Purpose.I hadn’t found a purpose near to my heart, a why, if you will, yet…until I learned that my friend, Thomas, passed away at the young age of 32 from brain cancer.
“Even though you guys weren’t close, you were friends. His passing may be bothering you because it might have something to do with mortality and his short life.”She was right. It was so hard to imagine that Thomas had been fighting cancer since we graduated high school back in 2004. That’s 14 years. Fourteen years of hospitals, medications, paperwork, doctor visits, chemo and everything else that comes with this crappy disease. Two days after his passing, I received our annual email at work encouraging me to give to causes I cared about. In the past, I’ve donated to diabetes research in honor of Rachie, Children’s Hunger Fund and others. Right when I was about to donate to Thomas’ funeral expenses to help his family, I found out it was paid in full. So, I decided to honor him by redirecting the money I was going to give towards his funeral by donating through my job to an organization he supported. I remember seeing one of his cancer walks he did four years ago so I went on his Facebook page to look for the name of the organization. From there, I went on the website my company provided and looked it up. Then it prompted me to choose from, “In honor of,” “In memory of,” etc. and had a box where we could put someone’s name. So, I made a donation to the National Brain Tumor Society: “In memory of Thomas Smith and Joshua Franks.” Backstory: My friend Joshua had passed away from the same disease six years ago, but his time battling it was way shorter.
Once I submitted my donation, was when I found my reason to run.I’ll be running because of what my friends like Thomas and Joshua went through. I run because Thomas couldn’t for the latter part of his life. And I’ll be running for a great cause: for those who can’t. With that said, I decided to raise money for organizations near to my heart for future 5K races I’ll be running in to train for my Olympic relay triathlon.
The word ‘triathlon’ sounds like a major event, doesn’t it? ‘Olympic’ does too.But those words pale in comparison to what others consider huge.
Until you see videos like this with people like Bailey Matthews‘ determination and perseverance, you and I know nothing about life’s “major” experiences.
Until race day, strong people like Bailey will keep me motivated by reminding three things when I’m training:
1) You need to work out because you GET TO work out. Many times, we don’t realize that our capability of moving is a huge blessing.
2) Believe in yourself! I mean, watch him let go of his walker and go at it!
3) Everyone has to start somewhere. If you fall, get up and get yourself to the finish line no matter how many times you fall!
Talk about inspiration, right?My next run is this Saturday and the following Tuesday. Then my first 5K I’ll be running for my relay triathlon training is on Thanksgiving day. And I’m actually excited to run because now, aside from the blessing of the ability to run, I have a purpose to run.
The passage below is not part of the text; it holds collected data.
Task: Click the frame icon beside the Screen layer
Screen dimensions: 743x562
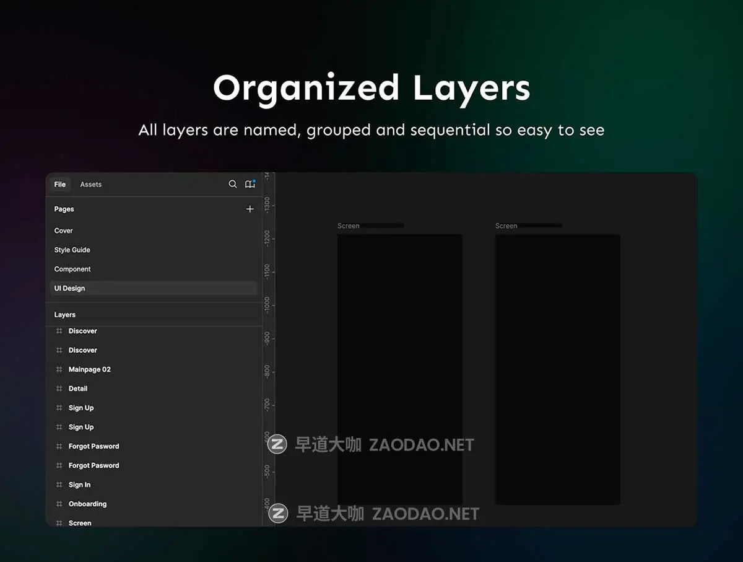Action: pyautogui.click(x=59, y=523)
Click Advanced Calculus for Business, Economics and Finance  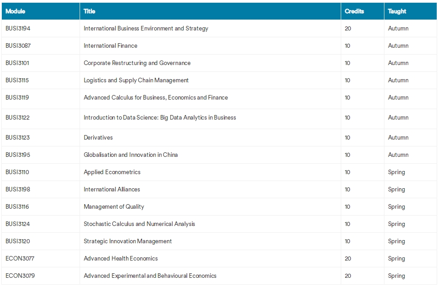click(156, 97)
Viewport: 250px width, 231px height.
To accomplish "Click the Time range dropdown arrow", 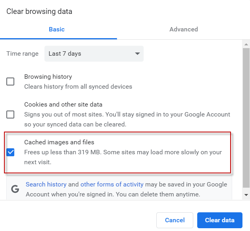I will (x=137, y=54).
I leave you with the best words I could muster up for Thomas and his family:
“Our GPHS family, especially the Class of 2004, are in mourning this week. After a 14 year battle with cancer, our happy, full-of-life classmate and friend, Thomas Smith, went on to be with the Lord this past Monday.
I remember messaging him five years ago this November telling him that God will always love him and be there for him and that I am praying for our Lord to heal him and take this cancer away forever. I remember assuring him that God is a big God and that He can do big things and that I hope he didn’t mind me putting him on the prayer list at my church.
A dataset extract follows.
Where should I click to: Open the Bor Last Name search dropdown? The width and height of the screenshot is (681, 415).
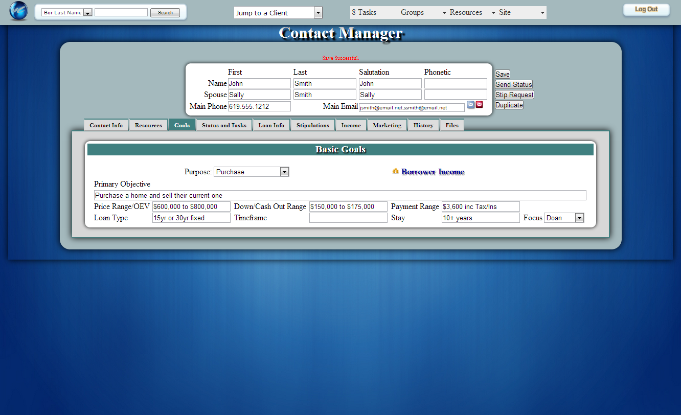[x=67, y=13]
You know what he said back to me? “I would never mind you putting me on the prayer list. I believe prayer works miracles so please continue to pray for me and thank you for all the prayers so far.”
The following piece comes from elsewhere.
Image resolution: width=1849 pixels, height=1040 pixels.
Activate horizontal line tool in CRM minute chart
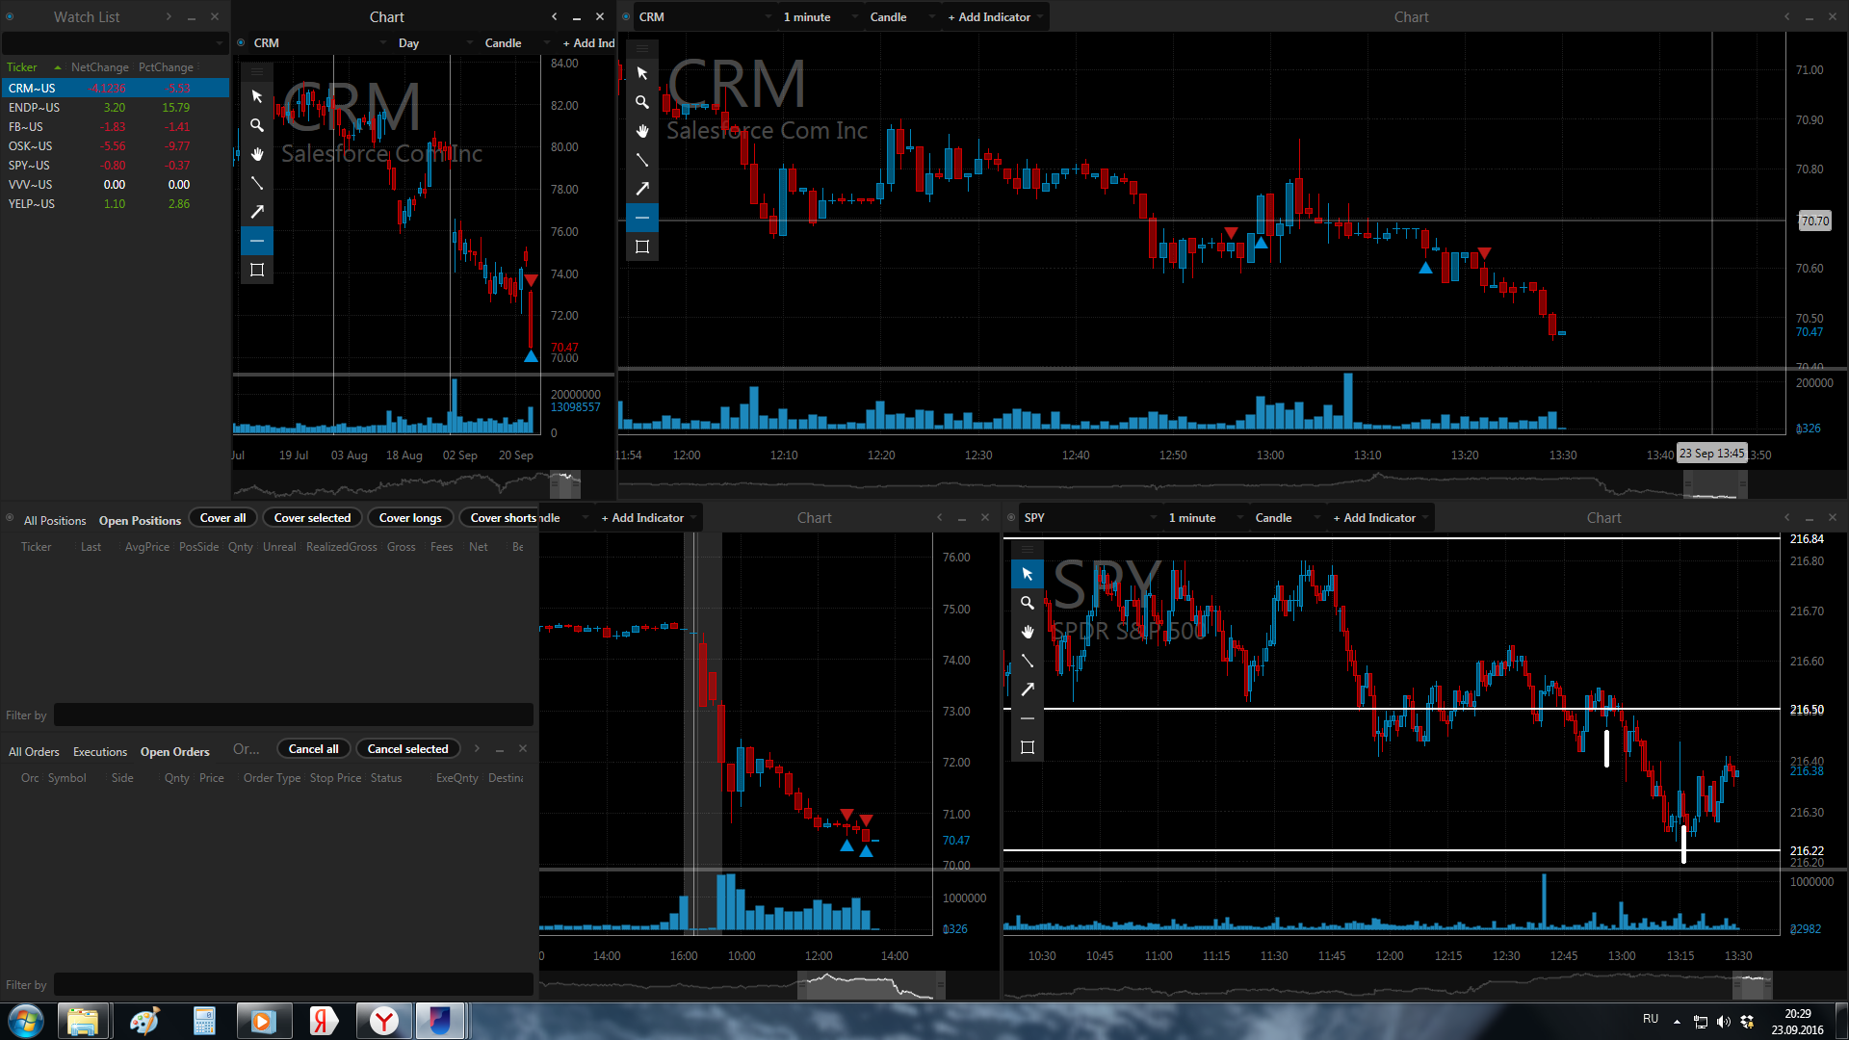[642, 218]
That’s how I remember Thomas. I remember his unrelenting faith, his kindness and his friendships with everyone at school. And if you had classes with him or went on trips with him, you know that there was NEVER a dull moment. Someone was always laughing because of him.
He lived life fully and fearlessly, loved everyone around him and fought hard for nearly a decade and a half. As sad as I am that he only had 32 years on Earth, I’m happy that he’s no longer in pain.
Prayer warriors, I ask for you to please send your thoughts and prayers to the Smith family and Thomas’ closest friends this week as they say “See you later” to such a bright light. Thank you.”I know there will days where I won’t want to run and that it’ll be hard to stay motivated in the gym. In the end, I know it’s worth it because I’m no longer doing it for me.